Nehmen wir uns doch einmal die großen Bundestagsdebatten aus den Siebzigern vor, als sich die damaligen Titanen der Rhetorik gegenseitig den Schneid abzukaufen suchten. »Das alles wollen Sie uns jetzt wie Juckpulver in die Halskrause schieben! Das kennen wir noch aus der Schule, nicht wahr?«, rief ein Herbert Wehner, offenbar in Topform, der damaligen Opposition zu. Franz-Josef Strauß, der gerne den klassischen Bildungskanon bemühte, schleuderte dem damaligen Kanzler Helmut Schmidt zwar schon mal ein bemühtes »Bei Philippi sehen wir uns wieder!« entgegen, lobte ihn aber auch einmal für den »Rumpelstilzchen-Preis« aus. Genüsslich schloss er in unverkennbarem bayrischem Idiom: »Dann kann der Bundeskanzler sagen: Ach wie gut, dass niemand weiß, dass ich Rumpelstilzchen heiß.« Schmidt selbst liebte es, den Oppositionsführer Kohl dumm dastehen zu lassen: »Wenn Sie dann so mit stolzgeschwellter Brust nach Hause kommen, da lachen doch die Hühner in Mainz!«

Solche Metaphern sind natürlich keine Vorbilder für Geschäftsbriefe, aber sie knipsen sofort Bilder im Kopf an. Was ich damit herüberbringen möchte: Schreiben Sie plastisch und hin und wieder auch mal drastisch, um die Aufmerksamkeit Ihrer Leser zu wecken. Am leichtesten fällt es Ihnen vielleicht, bildhafte Beschreibungen, die zu Ihrer Branche passen und mit denen Sie Ihre Aussagen untermauern können, zu verwenden.
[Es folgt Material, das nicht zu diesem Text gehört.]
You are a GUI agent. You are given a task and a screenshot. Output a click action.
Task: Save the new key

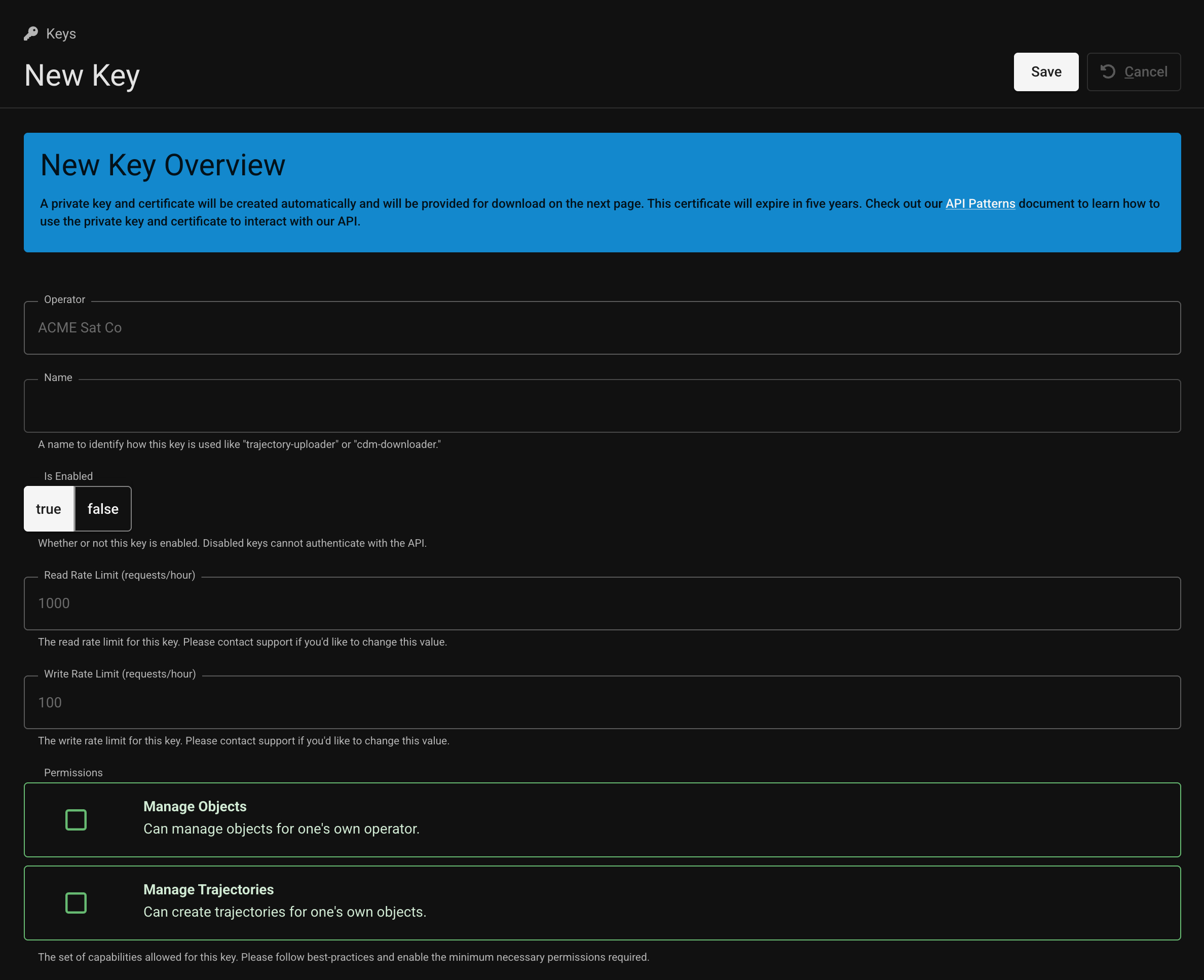point(1046,71)
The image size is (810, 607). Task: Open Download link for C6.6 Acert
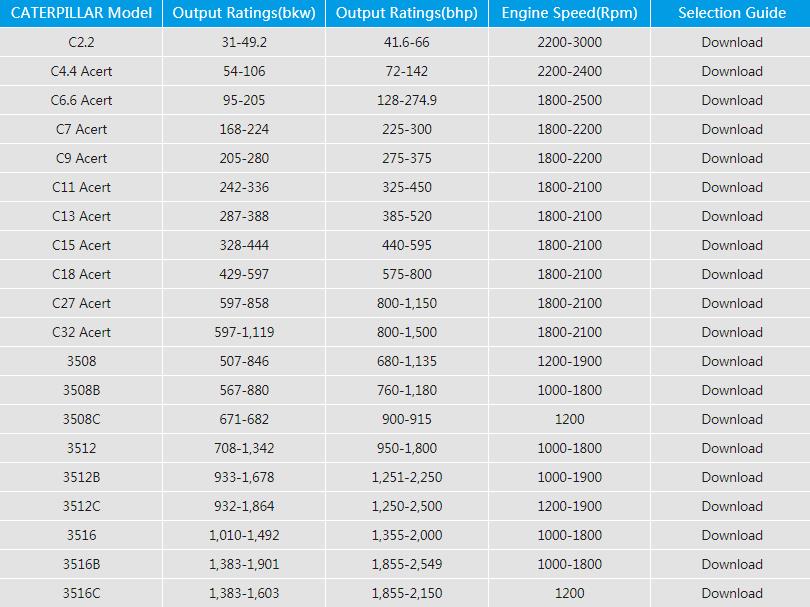[x=731, y=100]
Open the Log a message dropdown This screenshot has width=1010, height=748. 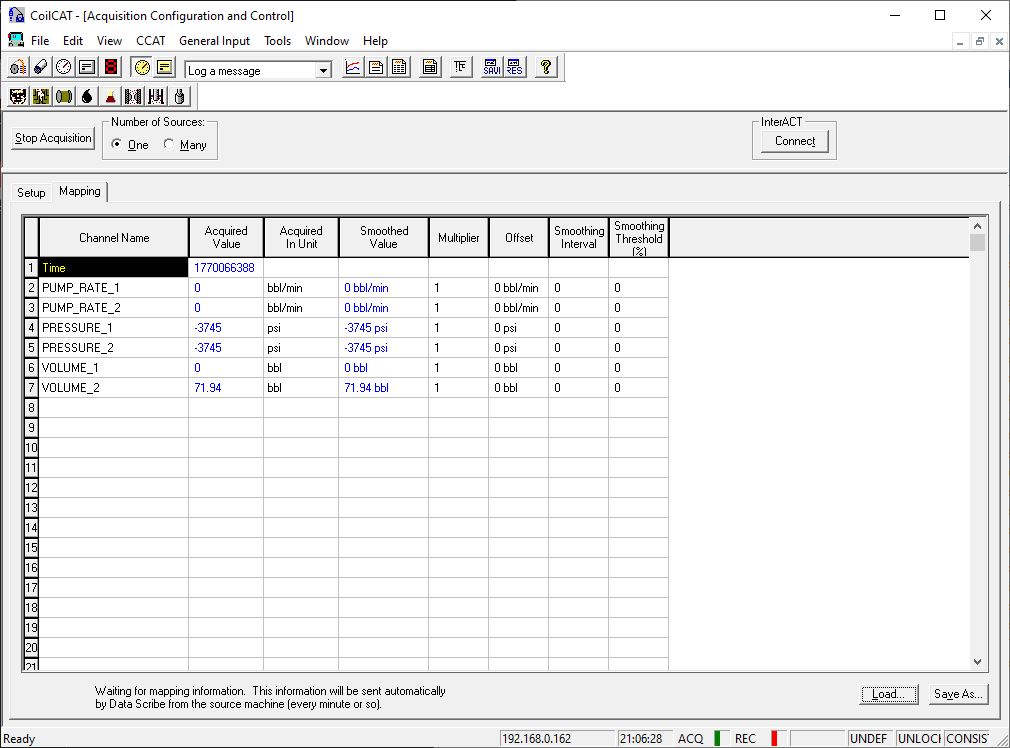(322, 70)
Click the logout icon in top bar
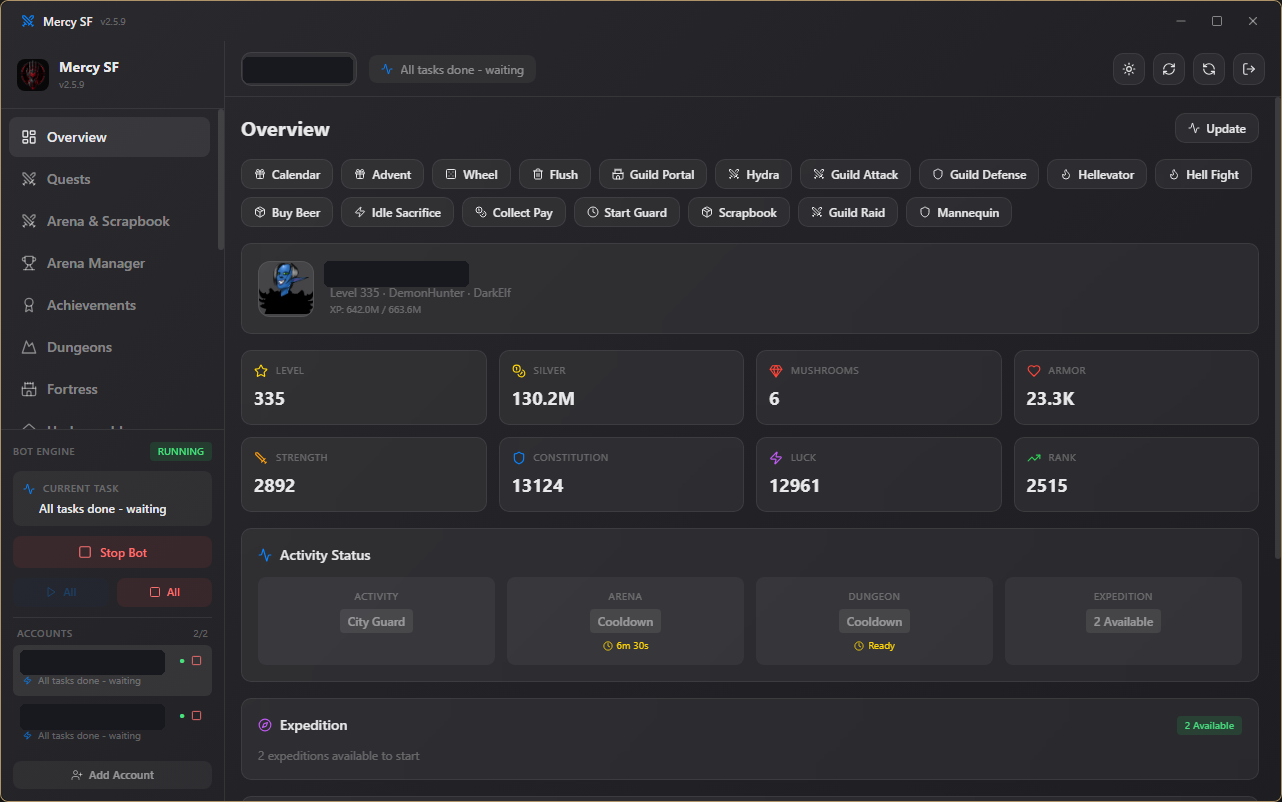The image size is (1282, 802). pyautogui.click(x=1249, y=69)
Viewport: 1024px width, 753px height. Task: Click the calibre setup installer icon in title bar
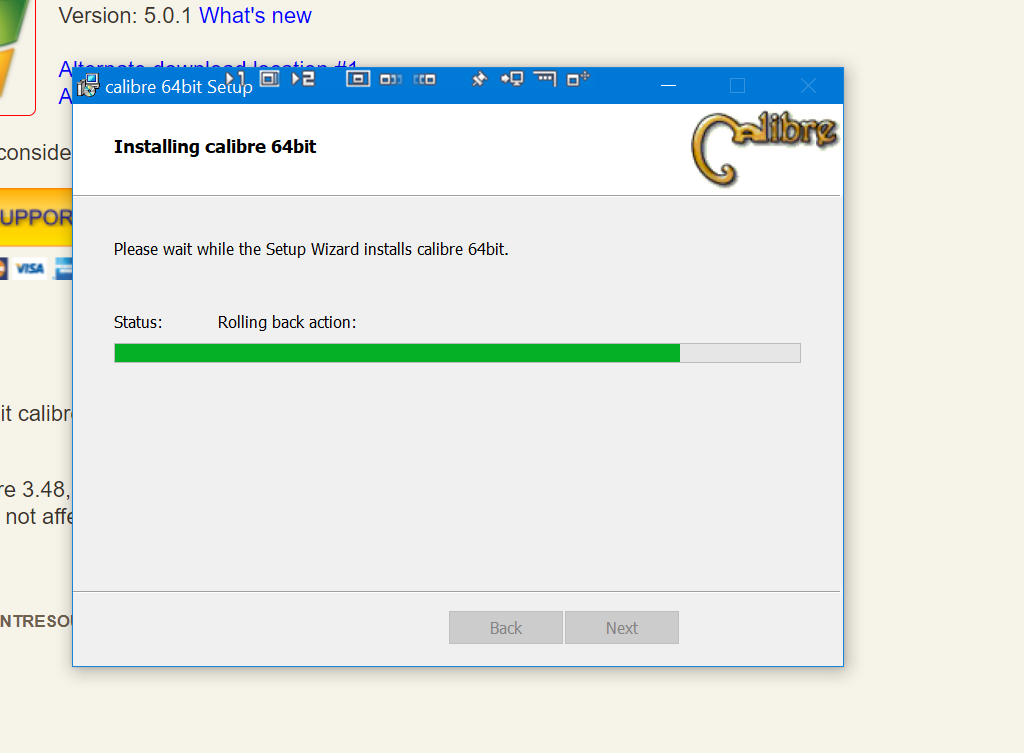pos(88,86)
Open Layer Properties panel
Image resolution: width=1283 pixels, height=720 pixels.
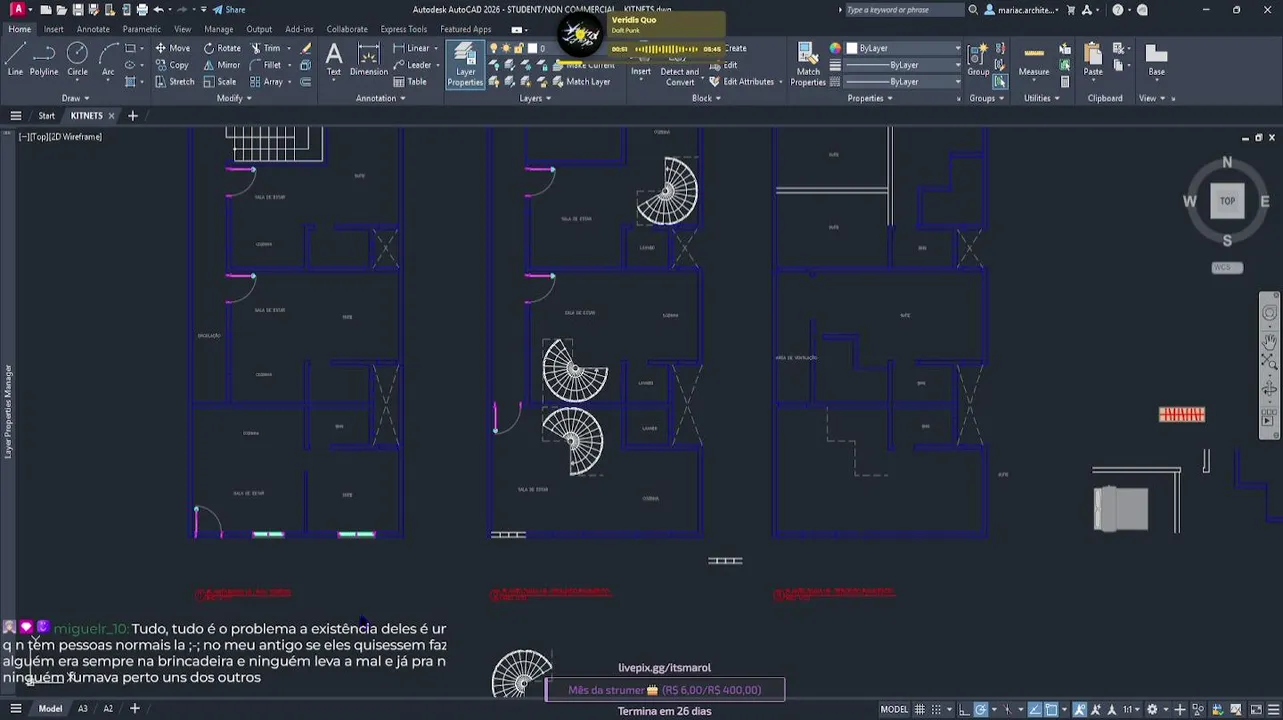(x=465, y=65)
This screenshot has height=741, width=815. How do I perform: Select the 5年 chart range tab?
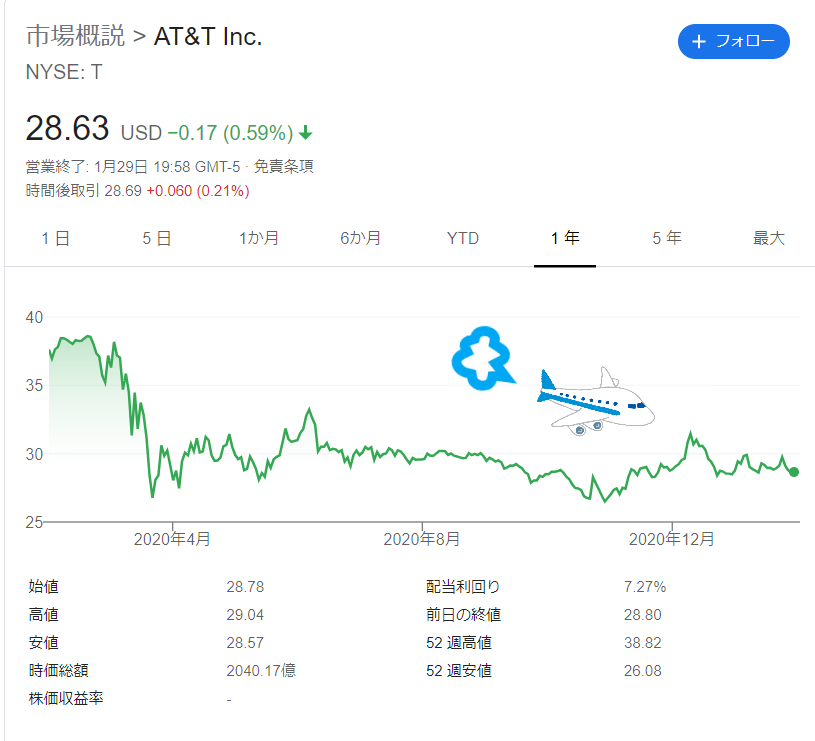pos(667,239)
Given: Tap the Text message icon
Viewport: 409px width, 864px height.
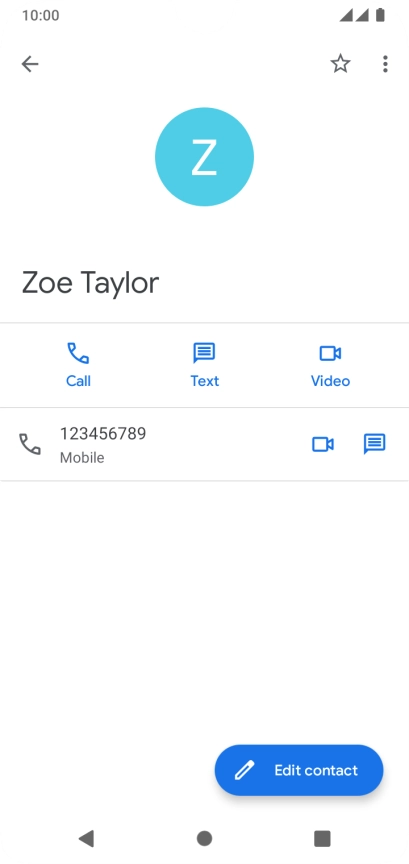Looking at the screenshot, I should pos(204,353).
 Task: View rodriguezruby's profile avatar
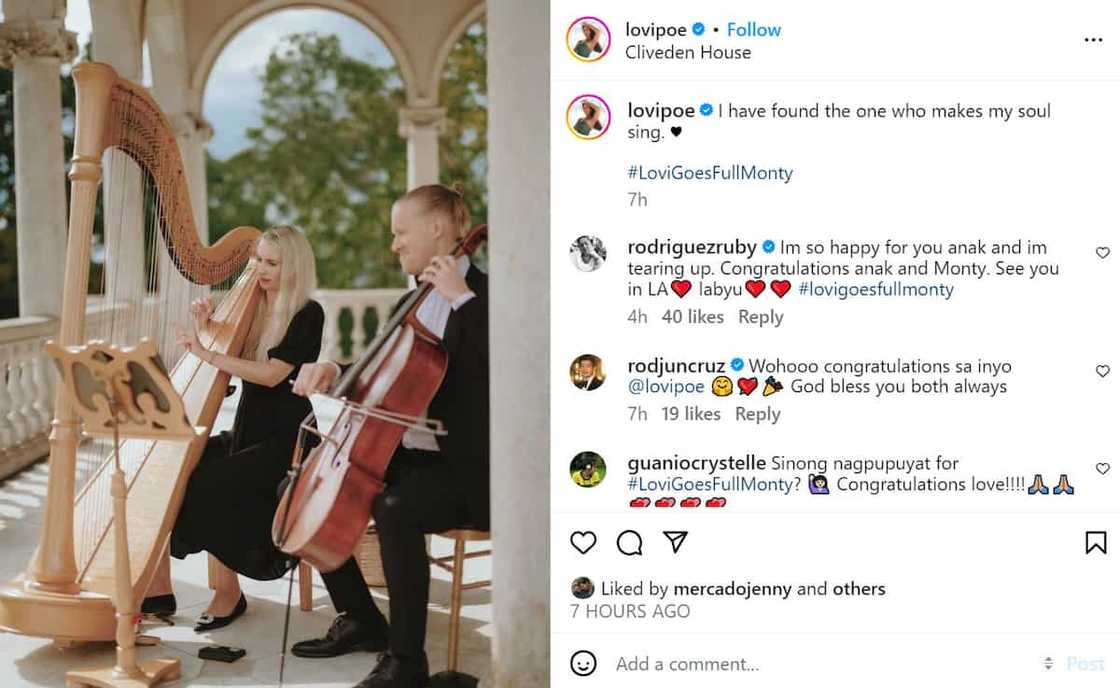(588, 254)
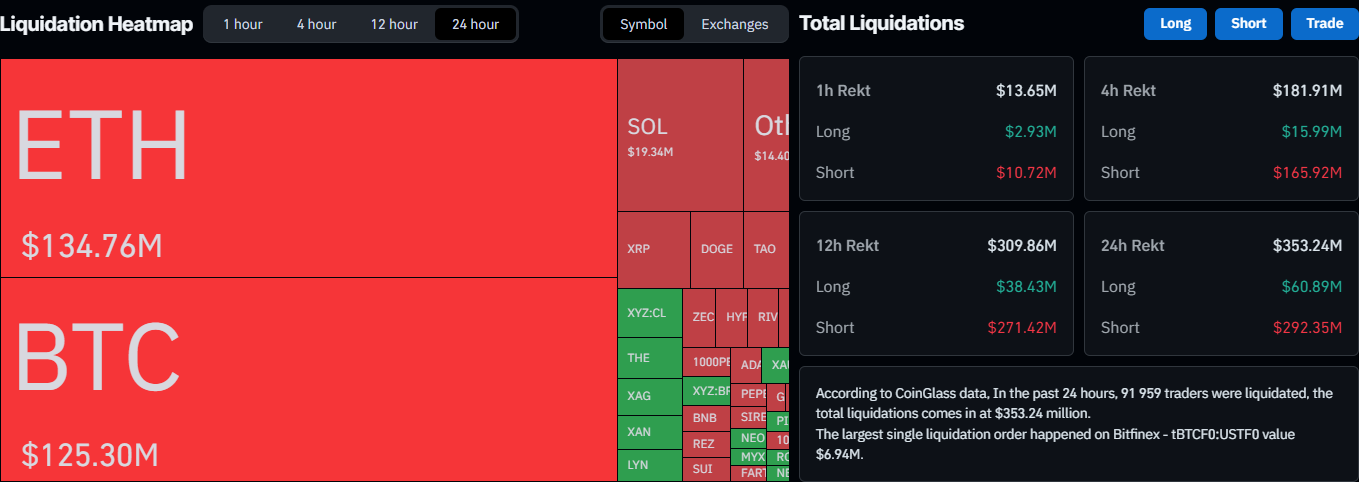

Beispiel: In der Kabelbranche ist eine unzureichende Hausverkabelung immer wieder ein Ärgernis. Wenn in den oberen Etagen das TV-Signal schwächelt, wissen die Betreiber: Hier wurde »ein Lasso durch das Haus geworfen«, das Signal wird von unten nach oben »durchgeschleift«. Insbesondere das Verb »durchschleifen« untermalt bildlich, wie durch serielle Verkabelung die Signalqualität nach jeder Wohnung abnimmt. Das »Lasso« ist nur im mündlichen Gebrauch verbreitet, das »Durchschleifen« hat sich jedoch zum brancheninternen Begriff entwickelt.

Natürlich fällt auch hier kein Meister vom Himmel und die ersten Briefe werden Ihnen nicht so locker aus der Feder fließen. Lassen Sie es einfach einmal darauf ankommen und bauen Sie Bilder und Formulierungen ein, die Ihnen im Kopf herumspuken. Sei es, weil Sie sie kürzlich aufgeschnappt haben, sei es, weil sie Sie seit Langem beschäftigen. Häufig ergibt sich ein ansprechender Text, an dem Sie nur noch ein wenig herumfeilen müssen.